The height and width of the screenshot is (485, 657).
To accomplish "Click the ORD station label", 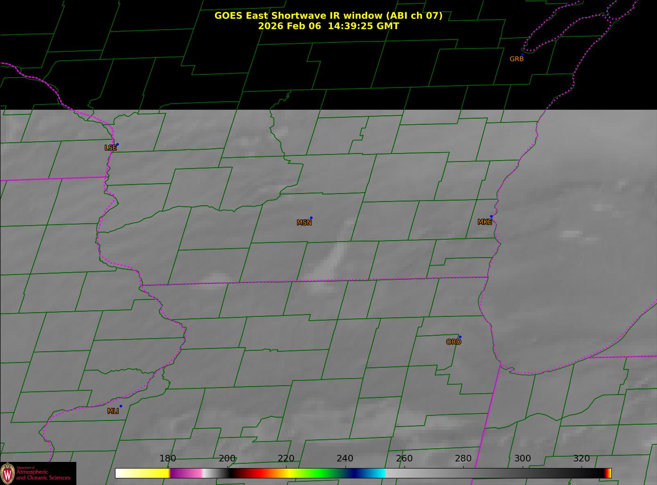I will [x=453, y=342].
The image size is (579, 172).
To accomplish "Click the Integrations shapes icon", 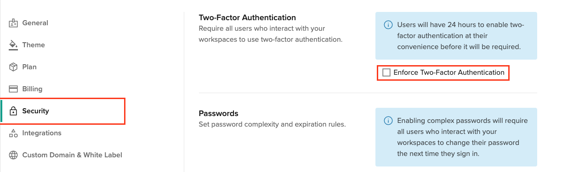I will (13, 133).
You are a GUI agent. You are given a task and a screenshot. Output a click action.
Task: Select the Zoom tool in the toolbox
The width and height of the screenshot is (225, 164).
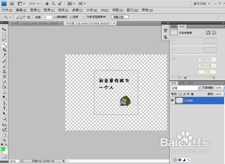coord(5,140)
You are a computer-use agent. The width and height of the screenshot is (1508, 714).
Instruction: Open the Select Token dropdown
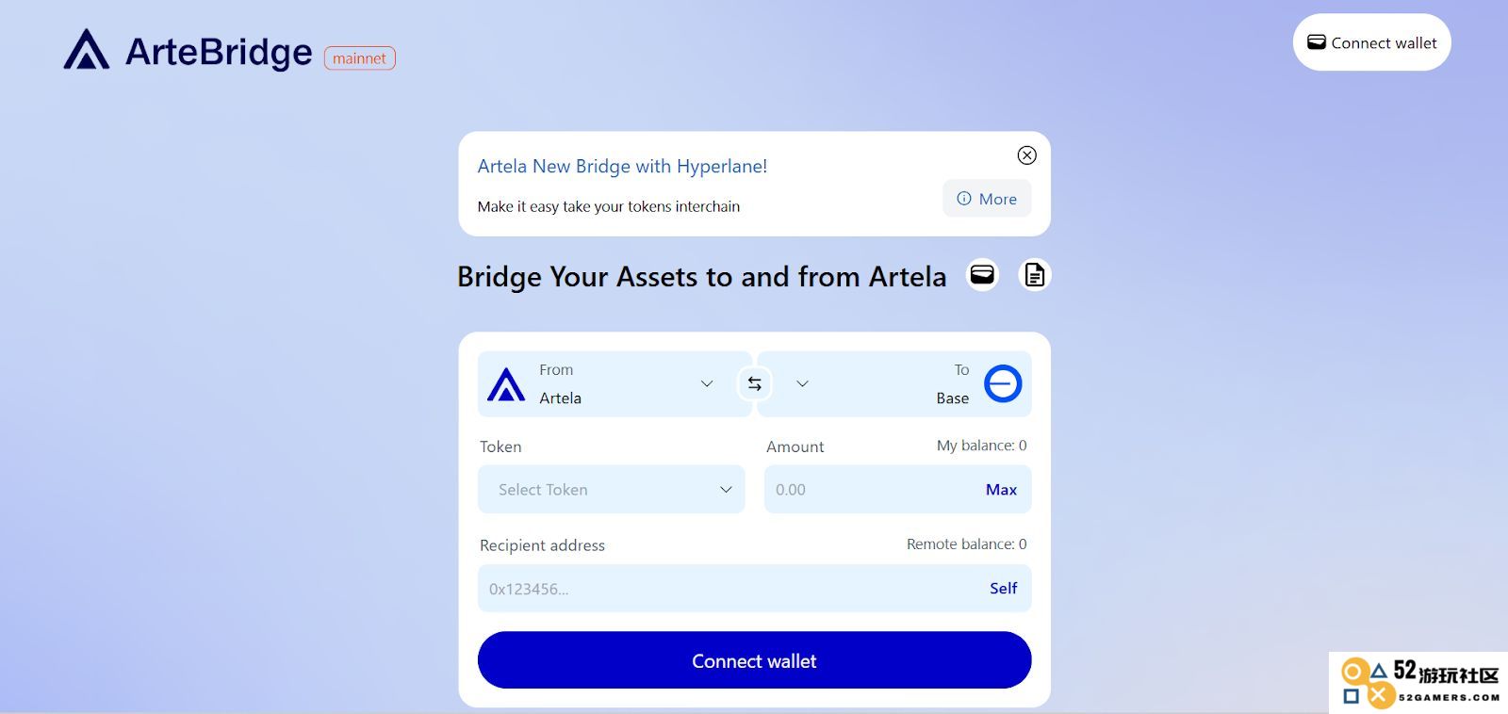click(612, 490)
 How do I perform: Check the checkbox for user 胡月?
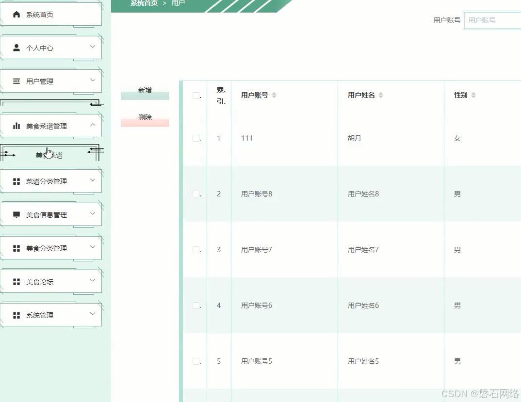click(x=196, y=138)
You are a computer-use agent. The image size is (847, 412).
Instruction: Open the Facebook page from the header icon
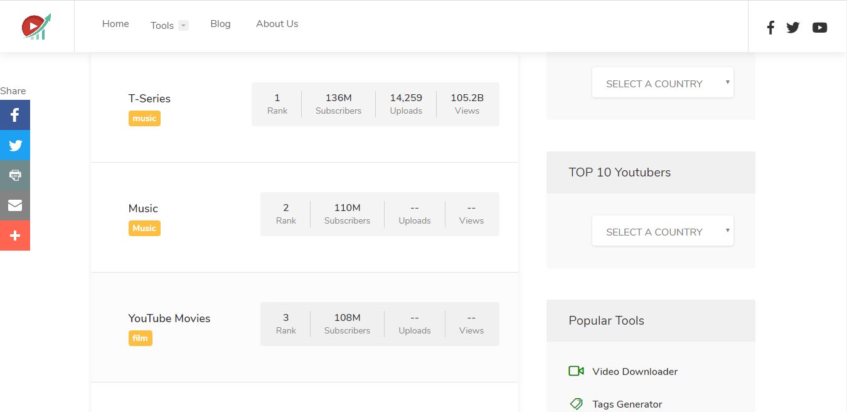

·····

# EXERCISE DIRECTIONS
Retype exactly, and only, the lines from the one containing "You are a computer-use agent. The width" through the end of the material, leaving aside every picture.

# RESULT
You are a computer-use agent. The width and height of the screenshot is (1508, 714).
Instruction: Open the Select Token dropdown
click(612, 490)
 How do I perform: Check the checkbox for user 胡月?
click(x=196, y=138)
You are a computer-use agent. The image size is (847, 412).
Instruction: Open the Facebook page from the header icon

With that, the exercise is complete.